EMC has moved Data Lake from 1.0 to 2.0 and with that announcement the company plans to address the data needs of the mobile workforce on the edge of the data centre. The centrepiece of the Data Lake 2.0 strategy is a new IsilonSD Edge. However, it’s not the only solution released by EMC today. EMC is also providing a next-generation Isilon OneFS operating system specific for optimizing unstructured data and Isilon CloudPools, again for unstructured data, but to provide of an avenue for archival data to the public cloud.
The strategy behind this three-pronged approach for Data Lake 2.0 is an expansion of data storage to the edge with IsilonSD Edge, while OneFS takes on the core and CloudPools pushes less sensitive data out to public clouds such as Amazon Web Services, Virtustream and Microsoft Azure to provide customers with a cheaper alternative than housing data on-premise.
Phil Bullinger, senior vice president of the Isilon product line at EMC’s Emerging Technology Division, said information is exploding to the edge and people are not at the same place all the time. Knowledge workers have a limited amount of data storage at the edge, while the IT department is challenged by governance issues and it makes for a negative impact on productivity.
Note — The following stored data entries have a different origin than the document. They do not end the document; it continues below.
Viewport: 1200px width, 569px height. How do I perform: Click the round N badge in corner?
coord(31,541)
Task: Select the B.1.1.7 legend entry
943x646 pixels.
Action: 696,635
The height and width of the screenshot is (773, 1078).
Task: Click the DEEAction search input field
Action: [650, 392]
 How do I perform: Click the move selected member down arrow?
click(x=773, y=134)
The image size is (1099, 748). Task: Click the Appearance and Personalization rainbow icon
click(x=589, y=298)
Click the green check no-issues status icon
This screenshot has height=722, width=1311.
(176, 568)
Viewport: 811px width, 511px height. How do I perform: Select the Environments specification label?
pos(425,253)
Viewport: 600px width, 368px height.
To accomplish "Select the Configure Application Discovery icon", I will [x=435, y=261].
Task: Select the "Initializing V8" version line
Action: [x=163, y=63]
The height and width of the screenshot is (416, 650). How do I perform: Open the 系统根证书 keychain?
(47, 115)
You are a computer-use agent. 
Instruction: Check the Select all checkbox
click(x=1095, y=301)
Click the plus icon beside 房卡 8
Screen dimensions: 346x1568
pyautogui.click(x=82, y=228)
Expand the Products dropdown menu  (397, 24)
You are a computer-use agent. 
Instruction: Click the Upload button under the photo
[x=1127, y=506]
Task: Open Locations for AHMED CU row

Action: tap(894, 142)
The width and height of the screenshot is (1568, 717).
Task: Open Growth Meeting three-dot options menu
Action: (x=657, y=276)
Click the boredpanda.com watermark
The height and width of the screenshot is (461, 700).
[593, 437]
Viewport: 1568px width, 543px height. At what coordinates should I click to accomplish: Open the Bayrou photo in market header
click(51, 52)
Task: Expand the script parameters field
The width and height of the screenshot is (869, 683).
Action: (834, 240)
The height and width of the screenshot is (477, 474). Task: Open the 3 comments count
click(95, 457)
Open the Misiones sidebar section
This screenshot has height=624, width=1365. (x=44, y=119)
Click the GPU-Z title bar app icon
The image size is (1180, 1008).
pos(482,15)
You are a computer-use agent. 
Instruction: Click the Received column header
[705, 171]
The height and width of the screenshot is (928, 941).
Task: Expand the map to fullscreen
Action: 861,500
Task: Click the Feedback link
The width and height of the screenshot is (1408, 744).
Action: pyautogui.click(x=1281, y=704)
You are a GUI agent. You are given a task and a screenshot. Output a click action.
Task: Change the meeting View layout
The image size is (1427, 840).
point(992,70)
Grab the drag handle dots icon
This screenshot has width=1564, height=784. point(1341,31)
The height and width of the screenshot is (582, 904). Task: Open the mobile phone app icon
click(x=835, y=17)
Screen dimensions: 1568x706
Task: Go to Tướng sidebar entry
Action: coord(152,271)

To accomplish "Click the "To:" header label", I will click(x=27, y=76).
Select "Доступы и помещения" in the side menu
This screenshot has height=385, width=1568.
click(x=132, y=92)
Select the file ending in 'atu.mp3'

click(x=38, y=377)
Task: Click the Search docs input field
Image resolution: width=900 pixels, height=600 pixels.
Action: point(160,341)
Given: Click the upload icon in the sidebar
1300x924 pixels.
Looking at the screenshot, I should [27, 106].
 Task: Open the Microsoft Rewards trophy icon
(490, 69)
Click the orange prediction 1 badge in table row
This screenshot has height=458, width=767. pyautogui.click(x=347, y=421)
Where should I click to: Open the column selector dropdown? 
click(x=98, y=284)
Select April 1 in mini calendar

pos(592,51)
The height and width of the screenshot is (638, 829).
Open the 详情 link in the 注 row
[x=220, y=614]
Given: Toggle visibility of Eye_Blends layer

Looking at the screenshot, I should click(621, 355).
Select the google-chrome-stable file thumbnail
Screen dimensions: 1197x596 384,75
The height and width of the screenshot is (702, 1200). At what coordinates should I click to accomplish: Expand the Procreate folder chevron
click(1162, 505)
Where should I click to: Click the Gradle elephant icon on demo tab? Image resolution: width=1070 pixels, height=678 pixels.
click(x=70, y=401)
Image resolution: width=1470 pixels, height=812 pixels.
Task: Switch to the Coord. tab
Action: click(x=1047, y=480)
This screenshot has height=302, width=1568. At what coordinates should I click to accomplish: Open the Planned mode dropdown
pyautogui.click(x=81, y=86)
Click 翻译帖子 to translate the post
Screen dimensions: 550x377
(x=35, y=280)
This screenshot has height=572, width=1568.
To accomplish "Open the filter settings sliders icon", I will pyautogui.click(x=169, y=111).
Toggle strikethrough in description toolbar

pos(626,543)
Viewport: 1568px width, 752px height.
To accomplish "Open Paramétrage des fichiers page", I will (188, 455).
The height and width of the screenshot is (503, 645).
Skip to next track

“What we are trying to solve is no more disconnected edge work and no more unmanaged storage,” he said.
The new software for the edge will be based on software-defined networking and is able to use commodity hardware on a VMware hypervisor no matter if it’s on a Mac, Windows machine or even Hadoop; all protocols will apply.
OneFS’s data services and protocols can scale up to 36TB, while replicating data that can be distributed from the core. The software-defined IsilonSD Edge system will be made available in the channel free for non-production use and licensed per cluster for production use. The OneFS .Next system is the core or the “nerve centre of the Data Lake,” Bulllinger added. This enables data centres to be up always and secure, while providing enterprise grade computing. The OneFS .Next will also provide non-disruptive upgrades and have the ability to rollback the Data Lake reducing risk.
According to Bullinger, EMC has pinpointed three states of data: hot, warm and frozen. Hot data is newly created data. Warm data is data that is being access by knowledge workers. Frozen data is not accessed and kept for either archival reasons or for compliance.
In an example provided by Bullinger of a 1,000 TB data centre you could see Hot data be approximately 10 per cent on average, while 40 per cent is Warm data and 50 per cent is Frozen.
In this scenario, Bullinger said the Frozen data is not adding any value to the organization, while still being costly. The simple plan is to moved the data to the cloud and the organization will get cost savings from moving from a Capex to Opex. “This changes the financial burden. It looks like a great idea, but its not simple. There are too many pitfalls and certainly not a seamless process. The cloud has different file formats for example. Some clouds have poor security and (for the IT department or channel partner) a painful cloud integration situation,” he said.
CloudPools through partnership with AWS, Virtustream and Azure is the solution EMC is proposing in the Data Lake 2.0 plan. CloudPools shifts data to the cloud transparently without any 3rd party appliances and it looks like another storage tier in an organization’s environment.
American film producer Jon Landau, who is working on the sequel of Avatar, is an early adopter of the new IsilonSD Edge system.
With Isilon, Landau said he’s now able to work on a 100 per cent digital strategy. “No one in Hollywood is working on film anymore. The next three Avatar movies will be digital and we will be working with data storage and repurposing data that will blow the ceiling off with high frame rates, laser projection off of laser files with better sound,” he said.
Landau added the Data Lake 2.0 approach opens up the possibility to push the technology further and work with the best of the best from around the world.
The production of Avatar 2 is taking place in two places more than 10,000 kilometres away. Landau is working with a New Zealand-based digital solution provider LightStorm Productions and part of the Avatar 2 is being developed in New Zealand, while the bulk of the movie is done in Los Angeles.
Jeremy Burton, the president of EMC products and marketing, said the data is created locally in the Avatar scenario and the producers need to find a way to get that data to Los Angeles. “A different approach is required,” he said.
“Data Lake 2.0 can empower a global workforce and connect to the core with an integrated system,” Burton said.
EMC IsilonSD Edge, OneFS and the CloudPools will be generally available in early 2016. Pricing information was not released at press time. EMC said pricing will be made available upon general availability.